As the PBO begins its 30th anniversary season, Pastreich, the board of directors, and Music Director Nicholas McGegan aim to change that. They’re taking major steps to raise the profile of an ensemble known for the richness of its programming and the brilliance and verve of its historically informed performances.

Tours, recordings, new concert series, and a radio program are part of the master plan. The PBO, which recently featured an all-Mozart opening program featuring Robert Levin on fortepiano, is truly expanding its reach.

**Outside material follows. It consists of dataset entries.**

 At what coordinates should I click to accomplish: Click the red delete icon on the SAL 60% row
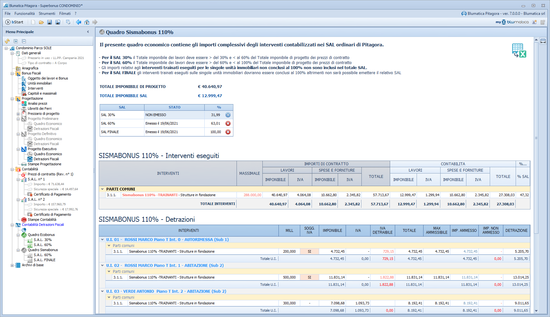click(228, 123)
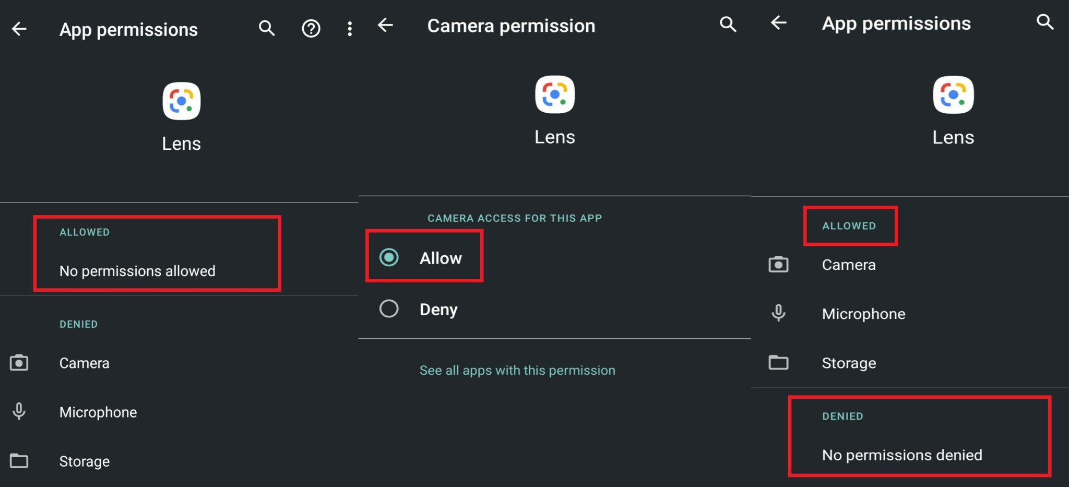Tap the Lens app icon

tap(181, 101)
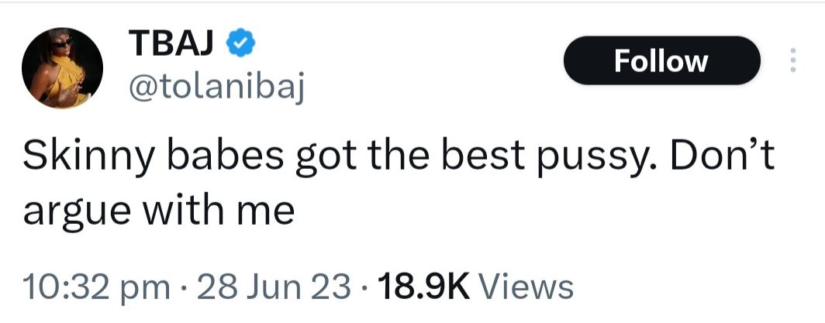Click the Views label

[526, 287]
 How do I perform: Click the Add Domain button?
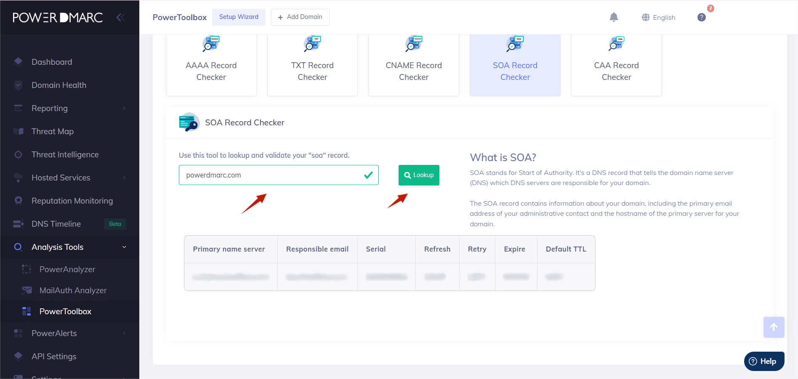300,17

This summer, the orchestra, which has traveled sporadically over the years and played major venues in the U.S. and abroad, will tour to America’s prime summer music festivals: Ravinia, Mostly Mozart at Lincoln Center, and Tanglewood. McGegan and company will perform the production of Handel’s Orlando they served up here last season, with soprano Dominique Labelle, mezzo Diana Moore, and other notable soloists. The orchestra will begin touring annually, Pastreich says, and has its eye on Europe for next year.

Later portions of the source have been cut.